1950's duck and cover lessons learned well...
Posted by: TomKenworth | 25 August 2012 at 06:57 PM
Jurassic Park ... “Nature will find a way – Nature always finds a way.”
Posted by: THEMIKEYMCD | 25 August 2012 at 09:28 PM
"Greg posted the reference to the article, then already 6 months old"
June 14 to Nov 4 is less than 5 months, Keach (try counting it on your fingers), and the scientific papers it had reported (yes, I'd read those, too) don't have a shelf life.
You're batting .000, especially since you've not actually quoted anything of value, just flinging mud. As usual.

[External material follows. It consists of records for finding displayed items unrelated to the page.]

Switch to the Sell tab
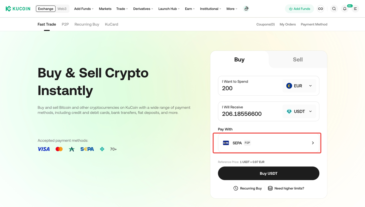365x207 pixels. (298, 59)
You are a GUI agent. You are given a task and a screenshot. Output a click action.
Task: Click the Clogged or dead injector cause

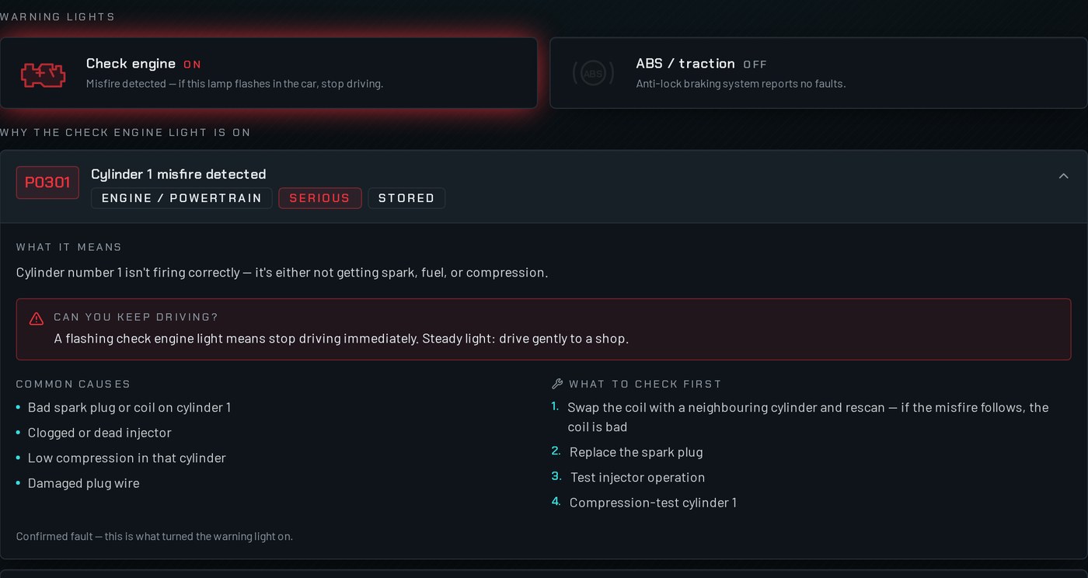click(x=99, y=433)
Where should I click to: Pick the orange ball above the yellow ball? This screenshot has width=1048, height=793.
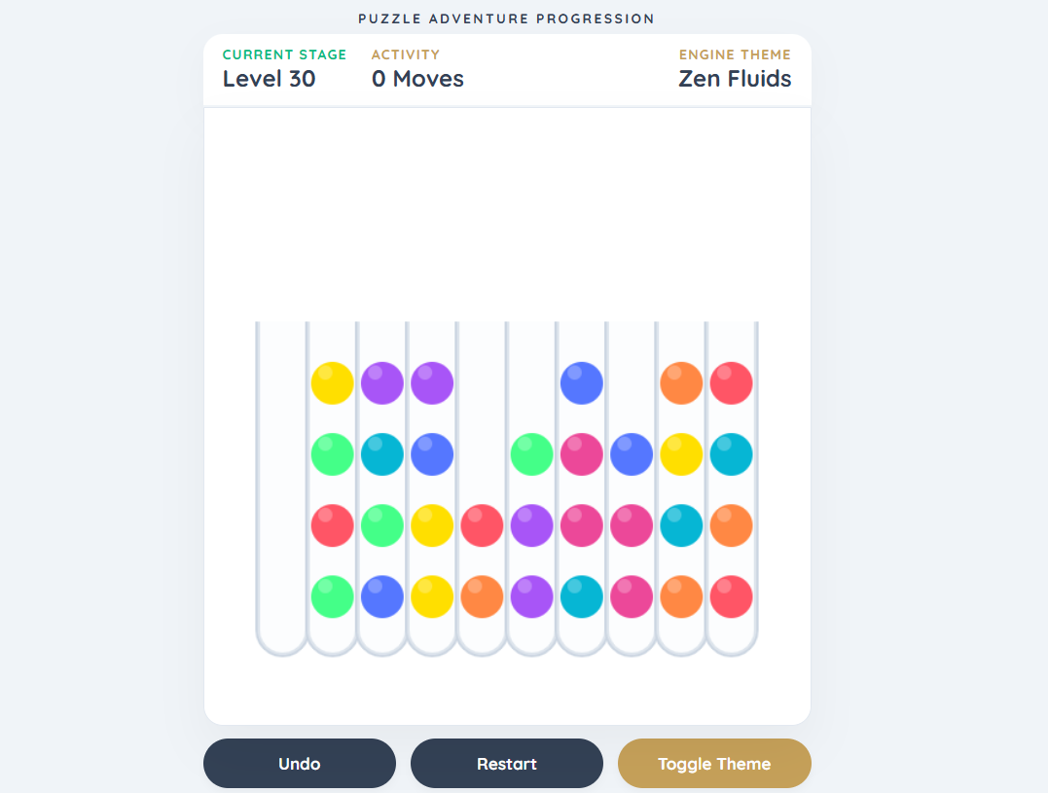click(x=681, y=382)
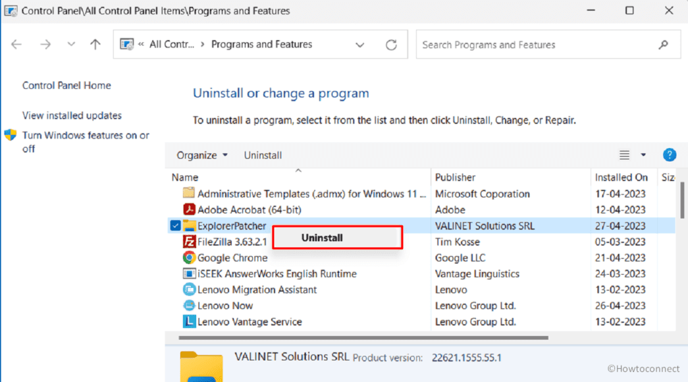Image resolution: width=688 pixels, height=382 pixels.
Task: Open View installed updates link
Action: [72, 115]
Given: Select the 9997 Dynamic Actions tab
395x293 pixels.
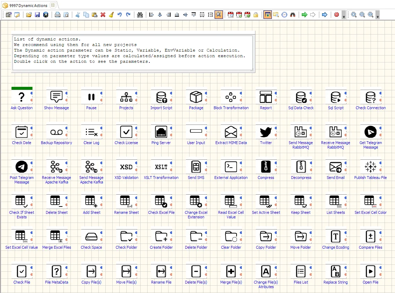Looking at the screenshot, I should tap(28, 5).
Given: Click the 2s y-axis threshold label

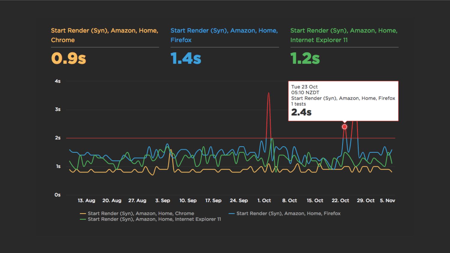Looking at the screenshot, I should tap(58, 138).
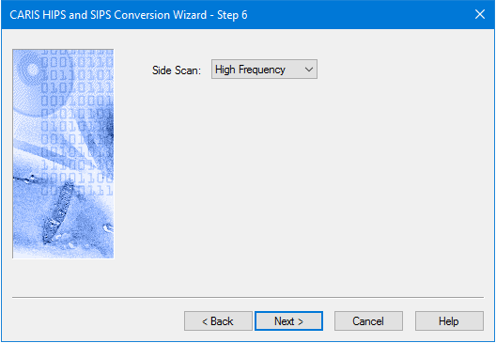Click the < symbol on Back button
Image resolution: width=496 pixels, height=343 pixels.
[205, 321]
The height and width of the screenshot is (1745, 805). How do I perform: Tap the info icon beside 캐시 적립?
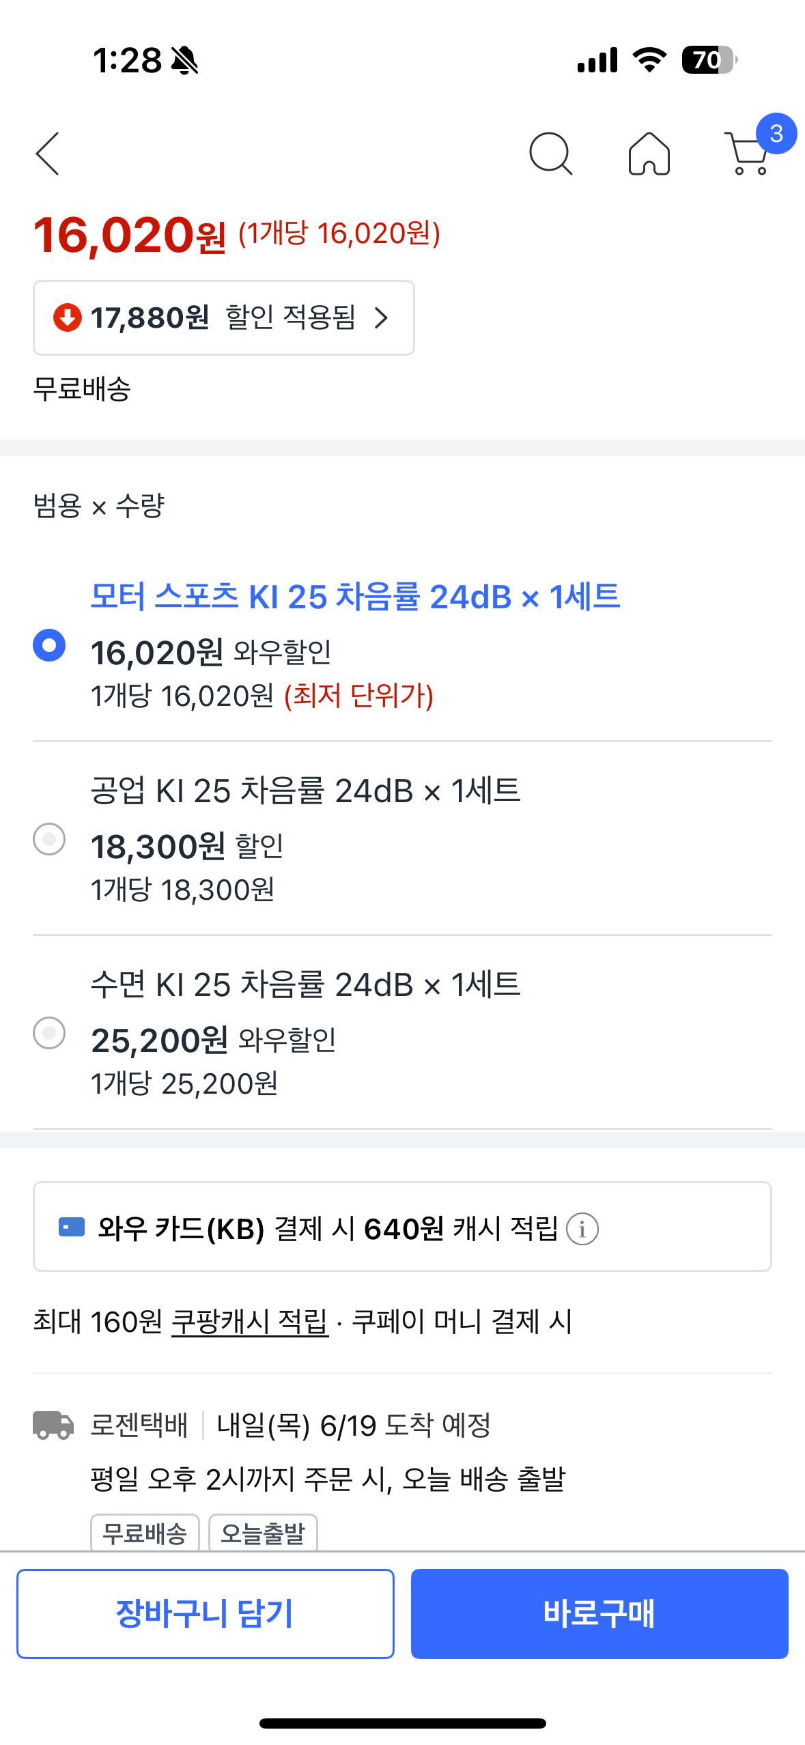click(582, 1229)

Posted by: Gregory | 25 August 2012 at 11:06 PM
"Calling me ignorant of my supposed ignorance when Greg has taken a stand he cannot or will not back up is arrogance unbecoming of you, George." 24 August 2012 at 06:55 PM
Correction, Keach. That should read "when Greg has taken a stand that he had already backed up."
And you've since found it.
Keach, face it. You've never taken a science class meant for a science major and you just don't have the intellectual capital to make sense of a complicated subject like the climate. I think it was Heinlein who wrote "any technology sufficiently advanced is indistinguishable from magic". Without any real background in science, it doesn't have to be very advanced at all to be a jumble in the mind of the average joe, let alone a Doug Keachie.